On December 28, 2021 and January 21, 2022, the German Federal Cartel Office (“FCO”) imposed fines totaling €7.3 million on Maurer SE (“Maurer”) and Mageba GmbH, Göttingen (“Mageba”) for bid rigging and market allocation.[1]
Maurer and Mageba are Germany’s only manufacturers of modular expansion joints used for road bridges, which allow bridges to expand and contract as the temperature fluctuates. From 2004 until 2019, Maurer and Mageba engaged in a highly organized quota cartel to retain their respective market shares.

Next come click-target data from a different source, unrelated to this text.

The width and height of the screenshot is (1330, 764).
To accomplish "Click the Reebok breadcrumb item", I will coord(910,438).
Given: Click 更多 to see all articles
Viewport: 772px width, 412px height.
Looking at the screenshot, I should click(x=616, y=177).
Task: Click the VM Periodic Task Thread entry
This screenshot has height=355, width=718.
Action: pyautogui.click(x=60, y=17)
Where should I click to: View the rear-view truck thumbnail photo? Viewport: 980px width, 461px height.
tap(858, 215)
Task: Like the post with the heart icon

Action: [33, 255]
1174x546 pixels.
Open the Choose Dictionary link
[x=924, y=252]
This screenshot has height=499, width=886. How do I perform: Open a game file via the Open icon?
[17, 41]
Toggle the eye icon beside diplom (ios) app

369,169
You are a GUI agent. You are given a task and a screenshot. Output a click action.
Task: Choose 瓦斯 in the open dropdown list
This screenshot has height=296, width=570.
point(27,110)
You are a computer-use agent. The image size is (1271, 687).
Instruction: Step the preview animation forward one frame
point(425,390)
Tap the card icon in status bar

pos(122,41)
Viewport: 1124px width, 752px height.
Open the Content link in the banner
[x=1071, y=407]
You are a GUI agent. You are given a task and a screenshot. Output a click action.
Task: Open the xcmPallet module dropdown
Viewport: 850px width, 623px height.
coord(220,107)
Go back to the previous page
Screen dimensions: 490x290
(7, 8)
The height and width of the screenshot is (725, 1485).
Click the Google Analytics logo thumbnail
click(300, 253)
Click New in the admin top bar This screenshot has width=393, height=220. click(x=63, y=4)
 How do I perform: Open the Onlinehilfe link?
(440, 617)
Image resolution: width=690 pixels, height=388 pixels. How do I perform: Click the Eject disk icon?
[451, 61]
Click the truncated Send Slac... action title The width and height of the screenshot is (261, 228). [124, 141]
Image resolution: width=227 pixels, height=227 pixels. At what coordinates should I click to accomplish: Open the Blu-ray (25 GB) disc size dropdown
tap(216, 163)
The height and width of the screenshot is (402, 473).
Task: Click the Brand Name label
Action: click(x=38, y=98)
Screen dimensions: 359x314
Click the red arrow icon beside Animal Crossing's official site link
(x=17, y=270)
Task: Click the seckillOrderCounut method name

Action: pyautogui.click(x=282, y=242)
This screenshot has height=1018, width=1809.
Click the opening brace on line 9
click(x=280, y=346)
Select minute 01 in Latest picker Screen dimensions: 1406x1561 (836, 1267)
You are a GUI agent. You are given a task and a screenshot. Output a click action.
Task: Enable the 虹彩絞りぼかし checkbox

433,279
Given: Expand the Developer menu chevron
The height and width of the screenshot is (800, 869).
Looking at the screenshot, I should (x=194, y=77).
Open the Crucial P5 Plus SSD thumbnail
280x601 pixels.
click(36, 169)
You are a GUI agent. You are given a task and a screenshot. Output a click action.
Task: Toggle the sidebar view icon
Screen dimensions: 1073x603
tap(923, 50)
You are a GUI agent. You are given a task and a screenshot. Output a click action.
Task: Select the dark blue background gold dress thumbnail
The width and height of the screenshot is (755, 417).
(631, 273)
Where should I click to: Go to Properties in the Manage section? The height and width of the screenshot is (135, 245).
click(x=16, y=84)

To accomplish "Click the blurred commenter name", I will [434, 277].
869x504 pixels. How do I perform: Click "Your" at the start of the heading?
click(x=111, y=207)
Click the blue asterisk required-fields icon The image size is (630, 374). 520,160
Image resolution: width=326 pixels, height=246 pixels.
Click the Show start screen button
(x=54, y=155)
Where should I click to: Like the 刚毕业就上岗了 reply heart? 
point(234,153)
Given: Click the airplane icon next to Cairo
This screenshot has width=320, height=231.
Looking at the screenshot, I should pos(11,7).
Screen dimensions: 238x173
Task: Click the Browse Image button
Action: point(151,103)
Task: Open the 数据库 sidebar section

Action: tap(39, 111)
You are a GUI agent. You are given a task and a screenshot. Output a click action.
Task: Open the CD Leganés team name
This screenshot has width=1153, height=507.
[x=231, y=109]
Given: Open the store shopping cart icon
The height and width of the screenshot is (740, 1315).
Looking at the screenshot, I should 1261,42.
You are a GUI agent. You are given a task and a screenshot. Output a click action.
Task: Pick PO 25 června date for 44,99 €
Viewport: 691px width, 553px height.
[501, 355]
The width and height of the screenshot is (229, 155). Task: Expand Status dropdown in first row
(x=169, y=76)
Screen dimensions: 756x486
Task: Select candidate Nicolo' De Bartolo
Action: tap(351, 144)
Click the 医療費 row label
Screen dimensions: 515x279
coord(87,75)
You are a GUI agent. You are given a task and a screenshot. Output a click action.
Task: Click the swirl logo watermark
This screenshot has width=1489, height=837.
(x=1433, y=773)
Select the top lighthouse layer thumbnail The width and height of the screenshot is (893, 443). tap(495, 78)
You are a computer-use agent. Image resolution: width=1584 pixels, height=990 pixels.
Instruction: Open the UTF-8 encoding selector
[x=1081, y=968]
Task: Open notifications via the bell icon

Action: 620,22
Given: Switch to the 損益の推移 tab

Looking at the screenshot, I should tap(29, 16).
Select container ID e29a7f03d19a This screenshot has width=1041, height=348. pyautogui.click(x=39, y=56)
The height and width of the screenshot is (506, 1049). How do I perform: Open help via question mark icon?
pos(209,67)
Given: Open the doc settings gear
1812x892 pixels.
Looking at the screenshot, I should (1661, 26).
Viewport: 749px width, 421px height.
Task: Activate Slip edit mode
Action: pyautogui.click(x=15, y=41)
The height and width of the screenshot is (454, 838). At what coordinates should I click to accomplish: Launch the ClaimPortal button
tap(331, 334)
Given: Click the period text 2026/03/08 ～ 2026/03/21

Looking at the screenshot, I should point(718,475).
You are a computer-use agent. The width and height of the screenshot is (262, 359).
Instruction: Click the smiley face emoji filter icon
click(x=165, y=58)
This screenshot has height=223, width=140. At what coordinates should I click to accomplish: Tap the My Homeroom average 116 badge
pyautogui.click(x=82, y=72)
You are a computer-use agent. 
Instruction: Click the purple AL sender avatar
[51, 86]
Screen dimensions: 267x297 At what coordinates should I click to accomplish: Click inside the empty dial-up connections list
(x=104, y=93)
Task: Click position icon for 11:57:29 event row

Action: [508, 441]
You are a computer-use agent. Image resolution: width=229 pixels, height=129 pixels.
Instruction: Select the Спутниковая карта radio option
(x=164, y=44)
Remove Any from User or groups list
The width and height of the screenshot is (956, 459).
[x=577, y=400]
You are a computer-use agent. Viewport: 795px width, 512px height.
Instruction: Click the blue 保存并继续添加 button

The FCO found that in October 2004, representatives of the relevant companies[2] agreed to fix quotas according to their current market shares and thereby divided the market for the supply of modular expansion joints used for road bridges amongst themselves. Until January 2019, representatives of the companies involved constantly monitored and enforced compliance with these quotas through regular meetings and phone calls. In case of substantial deviation from the fixed quotas at the end of a given year, the cartel members held a “year-end meeting” to allocate future tenders as compensation or to adjust their quotas for the following year. To implement the quota agreement, the cartel members further agreed to a uniform pricing formula and coordinated their offers as subcontractors vis à vis construction companies bidding as general contractors on public tenders put out by municipalities, federal states or the federal government.[3]
The FCO and the Braunschweig public prosecution office carried out joint dawn raids at several premises and private properties in January 2019. While Maurer and Mageba cooperated during the investigation and settled the case with the FCO, the proceeding initiated by the Braunschweig public prosecution office against certain sales representatives for “submission fraud” is still ongoing.
Editors: Katharina Apel and Anna Lubberger
[1] Case B11-22/17. The FCO’s Press Release of February 10, 2022 is available in English here; the FCO’s Case Summary of February 10, 2022 is only available in German here.
[2] These included at the time Maurer, RW Sollinger Hütte GmbH and a German subsidiary of the Swiss Mageba Group based in Uslar. In 2014, the Swiss Mageba Group acquired RW Sollinger Hütte GmbH and renamed it to Mageba, into which it merged its Uslar subsidiary.
[3] In some instances, the manufacturers of modular extension joints also participated directly in tenders put out by public-sector corporations.